ACTION ITEM: Starting at the line that contains "Instruction: Click Courtney", repeat each line exactly through the last line of the listing, and repeat nothing else.

RECORDED INFORMATION:
%%

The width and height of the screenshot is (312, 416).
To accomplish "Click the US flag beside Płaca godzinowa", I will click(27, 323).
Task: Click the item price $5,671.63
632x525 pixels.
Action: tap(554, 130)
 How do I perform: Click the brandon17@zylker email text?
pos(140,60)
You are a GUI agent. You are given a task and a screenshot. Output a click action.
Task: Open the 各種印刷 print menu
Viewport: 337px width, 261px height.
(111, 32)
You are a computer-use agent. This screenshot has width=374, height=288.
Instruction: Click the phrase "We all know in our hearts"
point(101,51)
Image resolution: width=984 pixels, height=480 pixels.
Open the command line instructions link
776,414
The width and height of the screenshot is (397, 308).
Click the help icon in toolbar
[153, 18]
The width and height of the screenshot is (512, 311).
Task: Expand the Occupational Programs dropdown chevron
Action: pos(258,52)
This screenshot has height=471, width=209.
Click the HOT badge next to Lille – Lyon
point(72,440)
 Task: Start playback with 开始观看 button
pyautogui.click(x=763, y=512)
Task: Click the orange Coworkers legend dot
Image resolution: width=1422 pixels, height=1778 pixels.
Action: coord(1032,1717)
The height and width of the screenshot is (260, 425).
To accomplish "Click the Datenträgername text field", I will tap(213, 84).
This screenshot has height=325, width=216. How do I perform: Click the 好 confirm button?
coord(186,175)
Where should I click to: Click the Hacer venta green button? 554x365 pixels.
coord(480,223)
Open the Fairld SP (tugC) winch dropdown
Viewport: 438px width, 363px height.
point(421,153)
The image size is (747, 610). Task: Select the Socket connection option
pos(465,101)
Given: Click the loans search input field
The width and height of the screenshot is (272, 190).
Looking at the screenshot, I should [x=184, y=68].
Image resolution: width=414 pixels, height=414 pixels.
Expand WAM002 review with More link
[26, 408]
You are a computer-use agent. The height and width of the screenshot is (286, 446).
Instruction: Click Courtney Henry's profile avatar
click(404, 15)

%%

RESPONSE AREA:
Instruction: Click Courtney Henry's profile avatar
click(404, 15)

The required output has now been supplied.